Even though you went onsite wearing a hard hat, you sustained an eye injury caused by a ricochet effect from falling debris. In addition to filing for workers’ compensation benefits, can you file a third-party claim?
How eye injuries occur
According to information provided by the Centers for Disease Control and Prevention, job-related eye injuries requiring medical care happen to some 2,000 workers every day. Many such injuries are treated in hospital emergency rooms, and some, like yours, are serious enough to require time off from work. Eye injuries are common occurrences in both the manufacturing and construction industries. They occur when tiny particles like wood chips, metal slivers or even dust become lodged in the eyeball or eye socket. Cleaning products and industrial chemicals can cause thermal burns to the eyes of a worker, especially a welder.
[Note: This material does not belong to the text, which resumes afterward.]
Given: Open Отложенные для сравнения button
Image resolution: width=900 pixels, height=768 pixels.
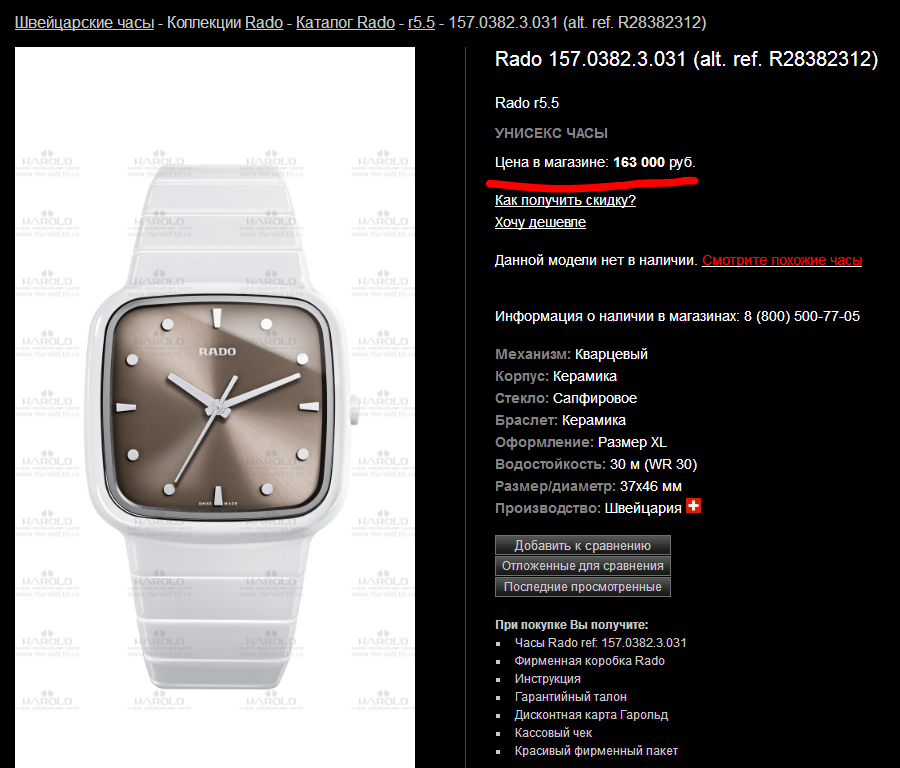Looking at the screenshot, I should [x=583, y=566].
About workers’ compensation
The objective of the workers’ compensation program is to cover the cost of your medical expenses and a portion of your wages if you sustain a work-related injury. Your injury, for example, occurred when falling debris from the second story of the building caused wood splinters to fly up from the ground and strike your eye. The injury was serious. You may be off work for several days. Depending on the outcome of surgery, you may have a permanent disability. If this is the result, you have a right to receive compensation for your disability.
A third-party claim
Once your claim with workers’ compensation settles, you may want to seek legal guidance relative to filing a third-party claim. Your attorney may pursue compensation on your behalf from the owner of the inn or the company that employs the worker who threw the debris from the second story, perhaps both. You sustained a serious injury and have a right to explore the paths to all the financial compensation you deserve.